**Stated exercise**
Count the lines in the entries below that contain the string "height", and reply with only that number.

+-------+

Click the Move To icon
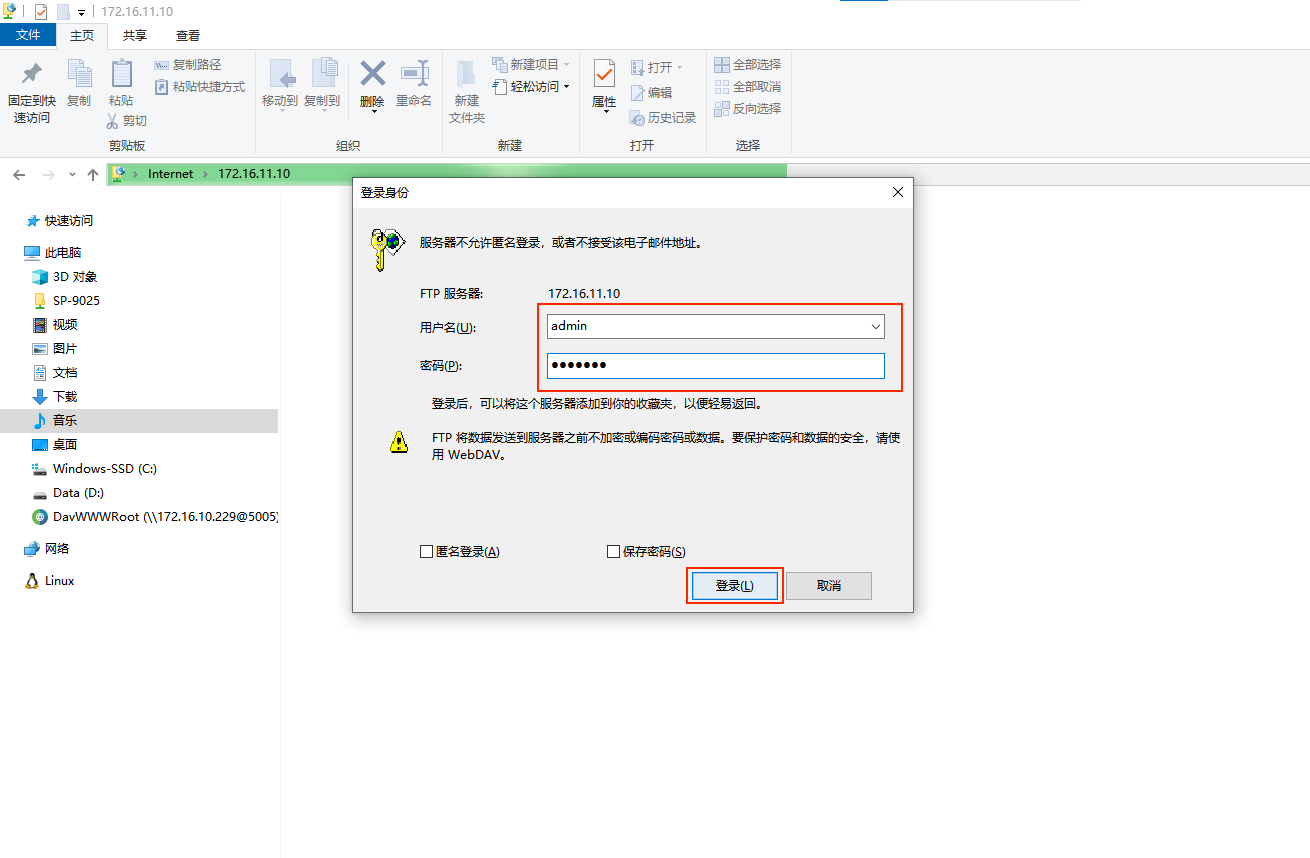1310x858 pixels. tap(280, 75)
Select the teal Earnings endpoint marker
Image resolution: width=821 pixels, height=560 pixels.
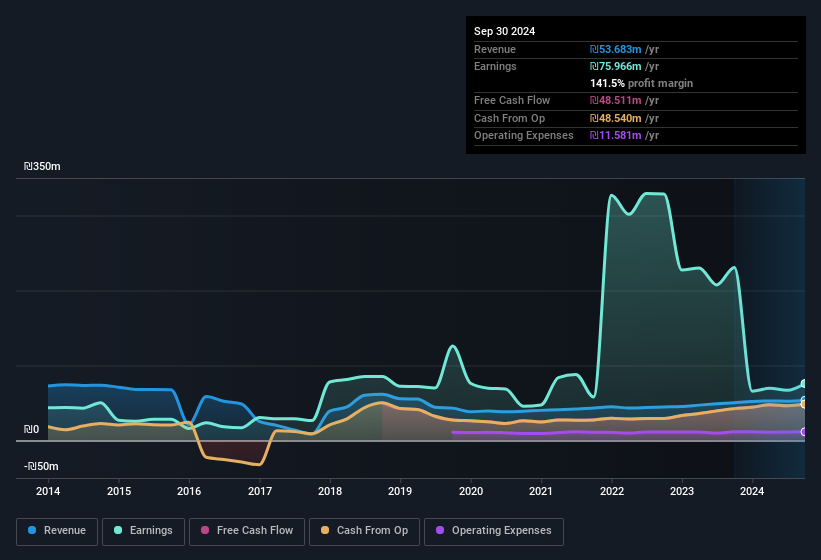[804, 384]
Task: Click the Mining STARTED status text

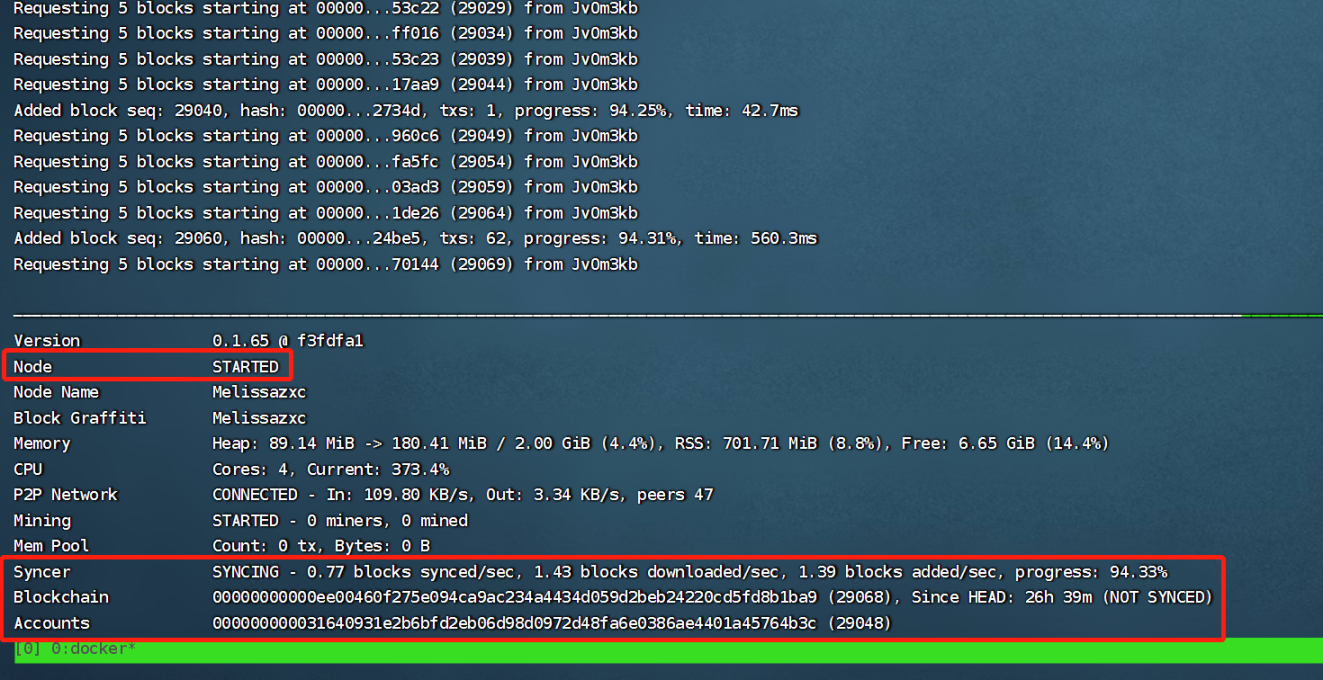Action: (x=245, y=520)
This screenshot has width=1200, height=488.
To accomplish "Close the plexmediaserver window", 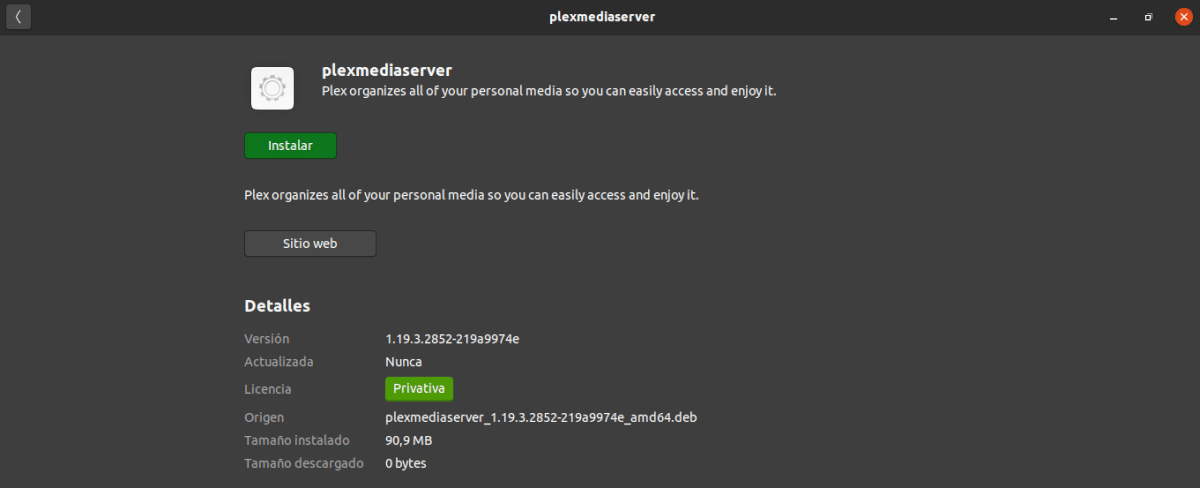I will tap(1183, 17).
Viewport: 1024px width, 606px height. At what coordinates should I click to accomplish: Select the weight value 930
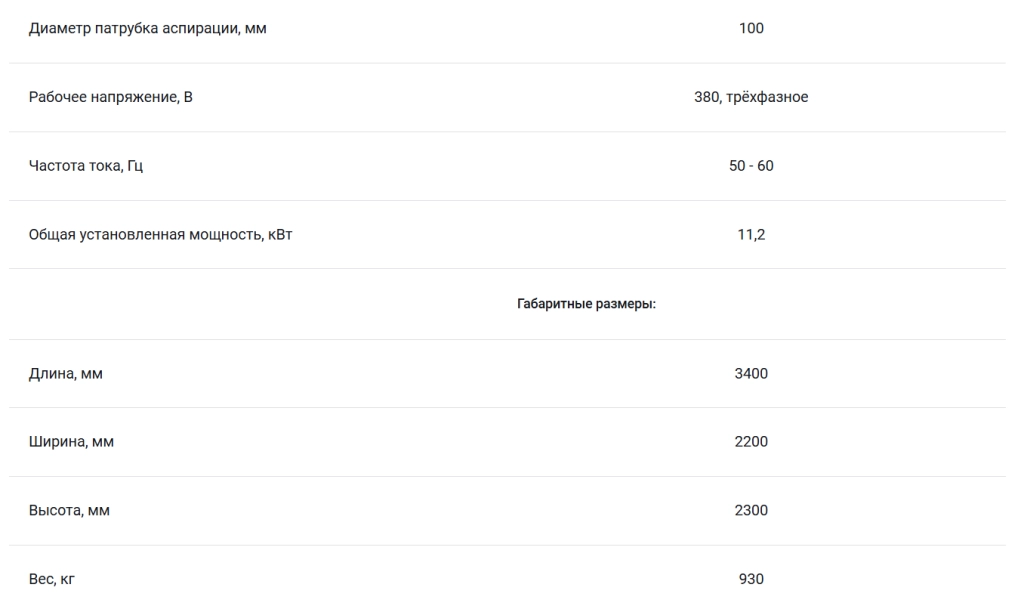(751, 579)
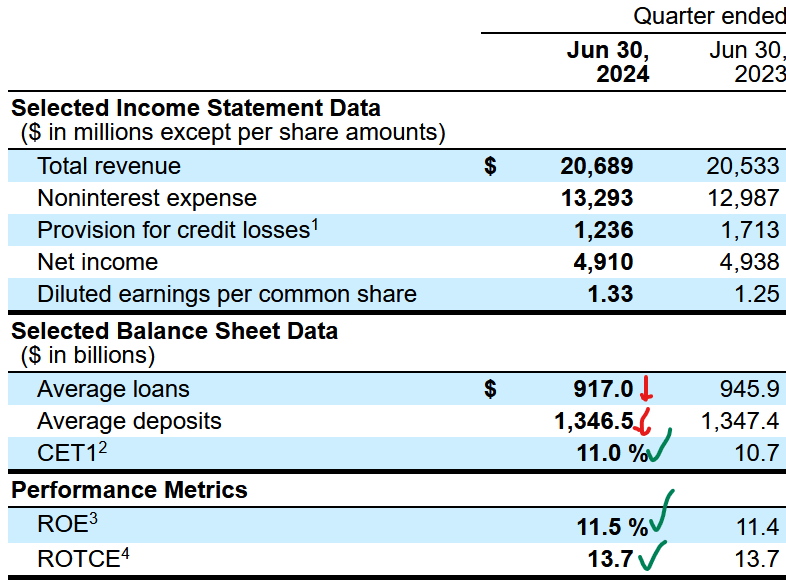Click footnote 1 on Provision for credit losses
The width and height of the screenshot is (786, 580).
314,224
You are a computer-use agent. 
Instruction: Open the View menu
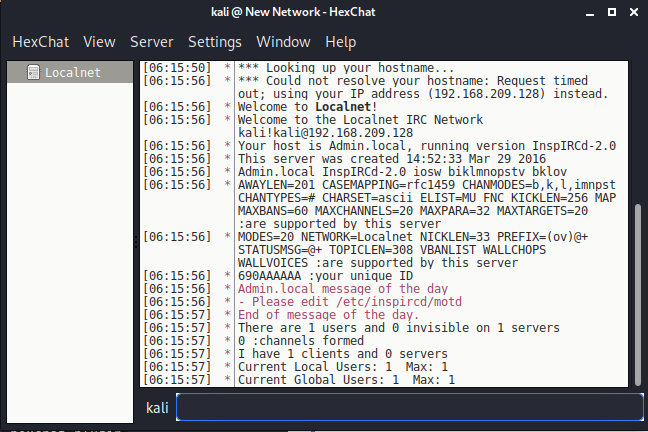point(100,42)
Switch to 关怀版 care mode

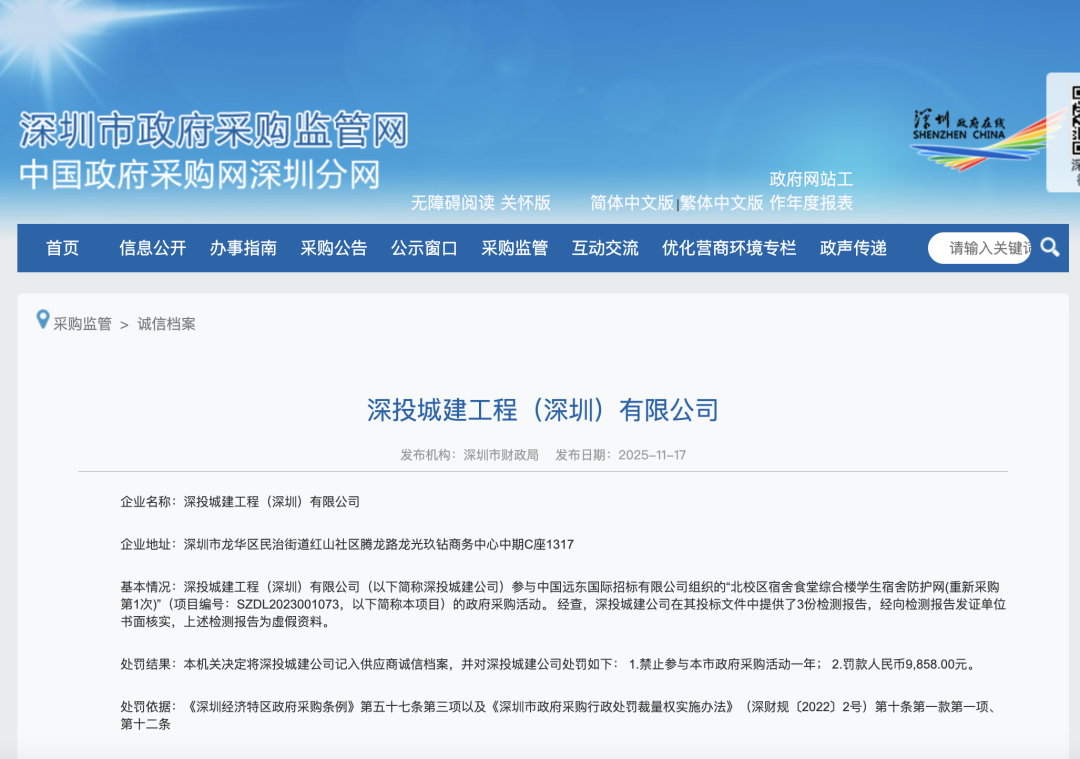pyautogui.click(x=526, y=203)

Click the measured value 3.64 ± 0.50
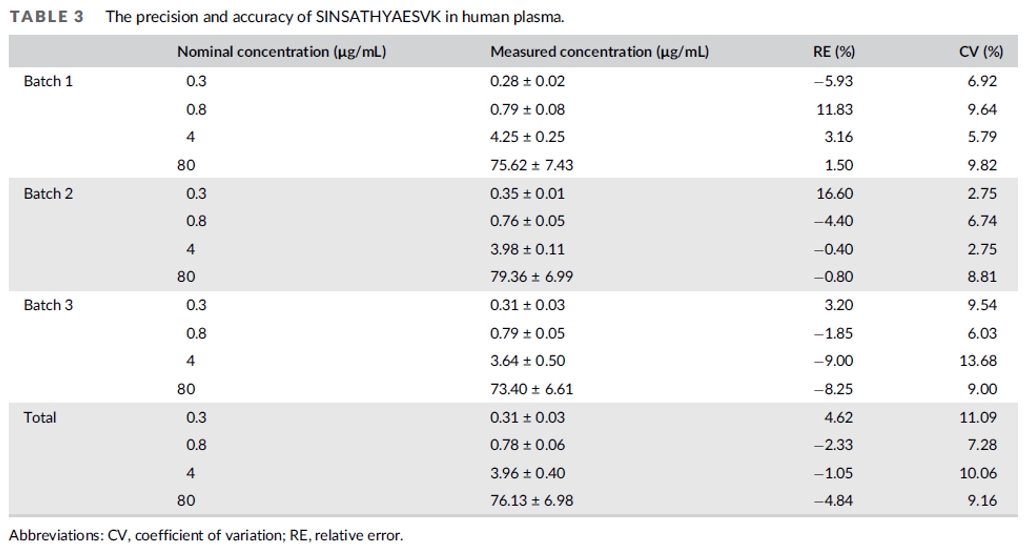(528, 361)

+-------+

**Exercise result**
4